***** Given records

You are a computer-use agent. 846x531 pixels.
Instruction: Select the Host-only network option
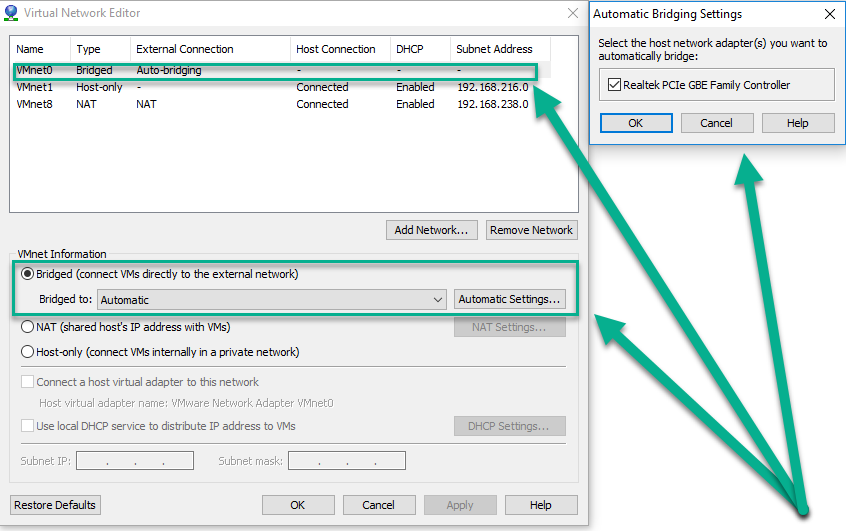[x=28, y=352]
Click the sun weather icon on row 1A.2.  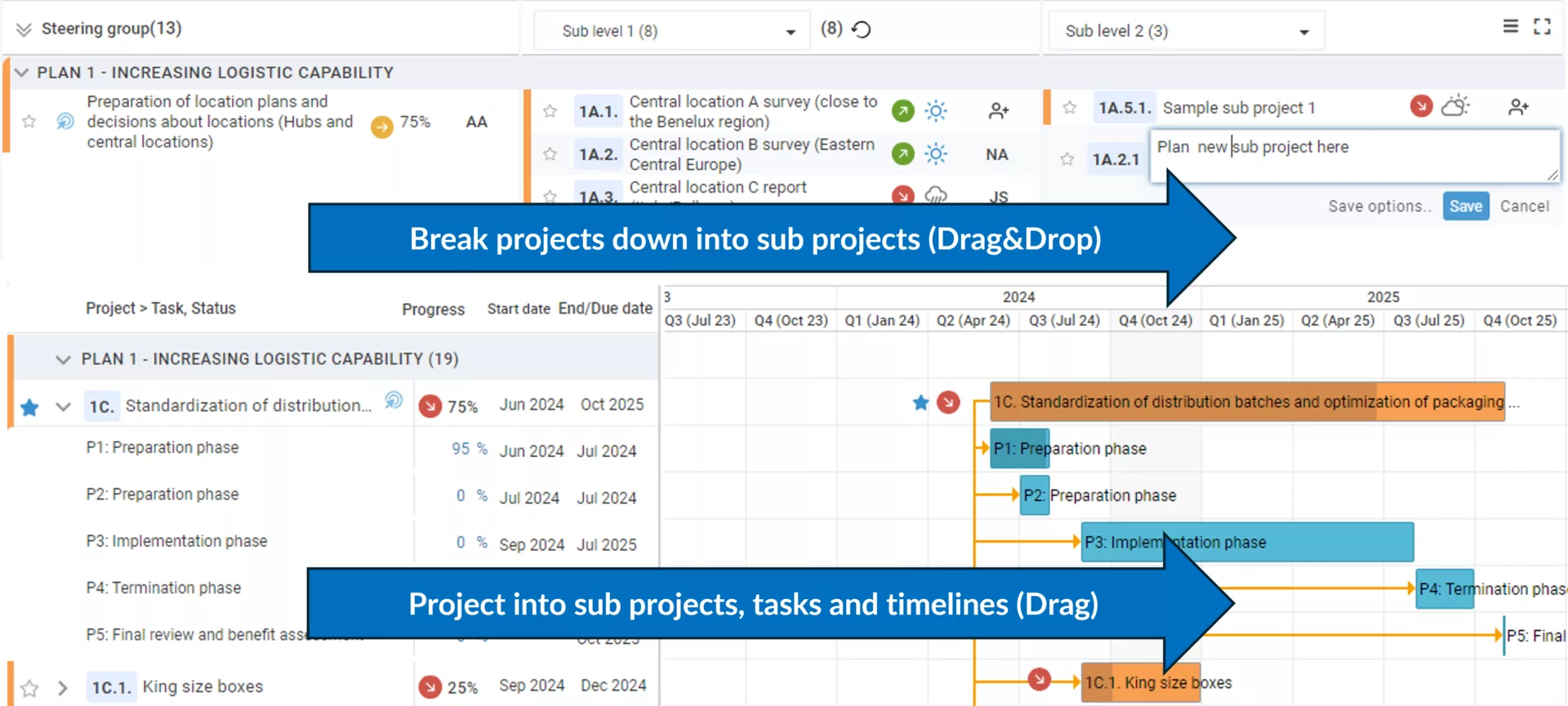pyautogui.click(x=936, y=153)
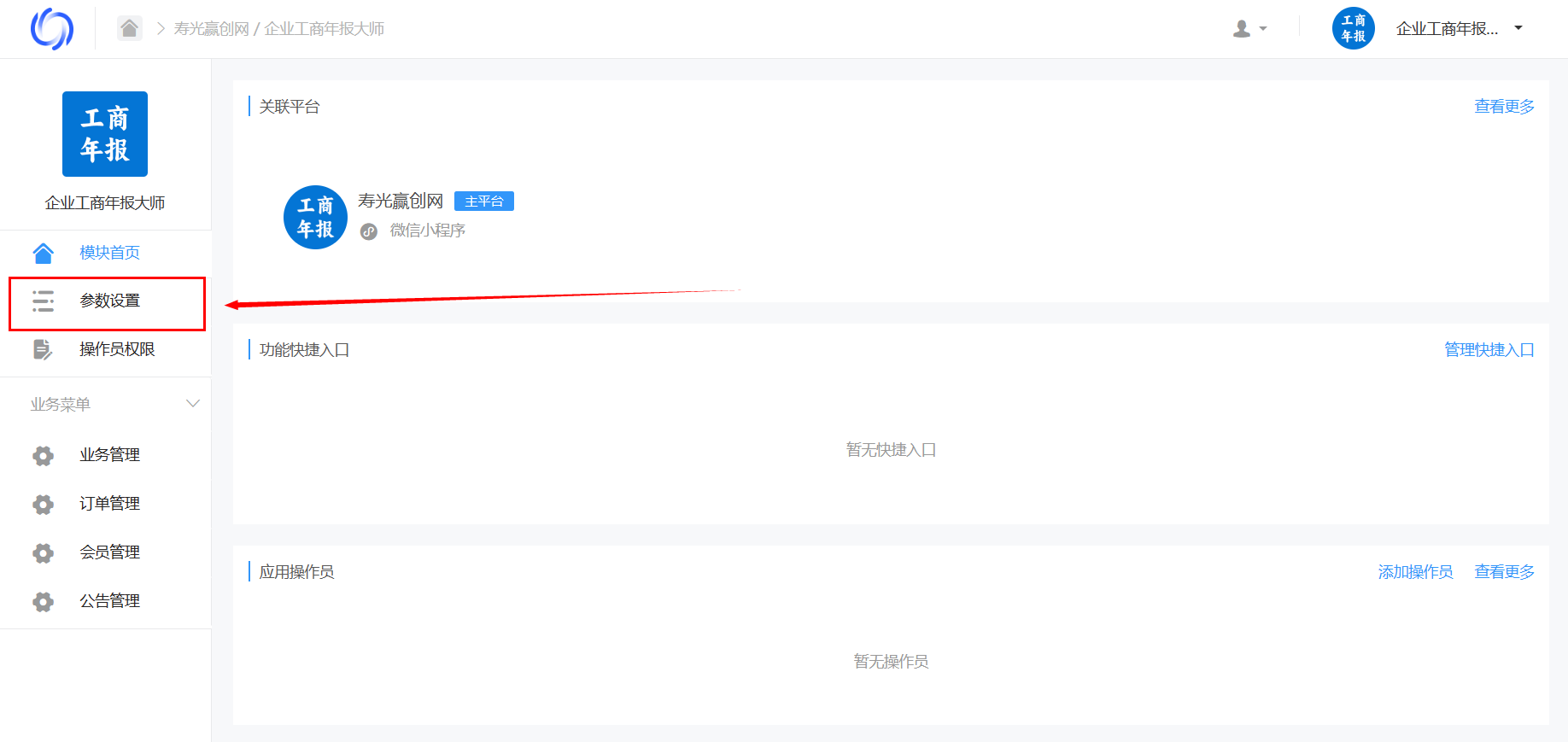Click the 寿光赢创网 breadcrumb text
The width and height of the screenshot is (1568, 742).
(x=211, y=29)
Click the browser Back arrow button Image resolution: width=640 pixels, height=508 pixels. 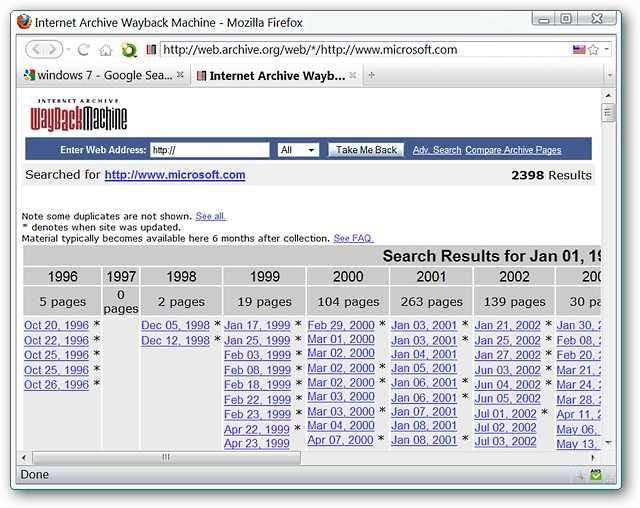click(x=35, y=49)
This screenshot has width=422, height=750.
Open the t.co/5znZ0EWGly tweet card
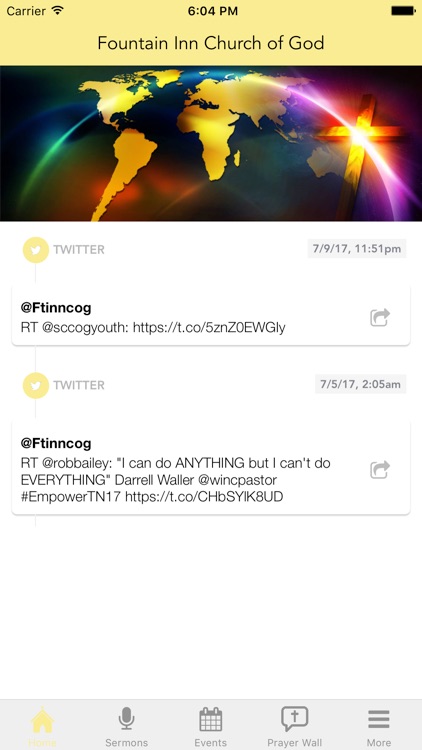click(x=211, y=315)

**********

■ **Instructions for the task**: Quote the material above exactly, from the line holding "This screenshot has width=422, height=750." through its last line, including both. Omit the pictures.

■ **Output below**:
This screenshot has width=422, height=750.
Open the t.co/5znZ0EWGly tweet card
click(x=211, y=315)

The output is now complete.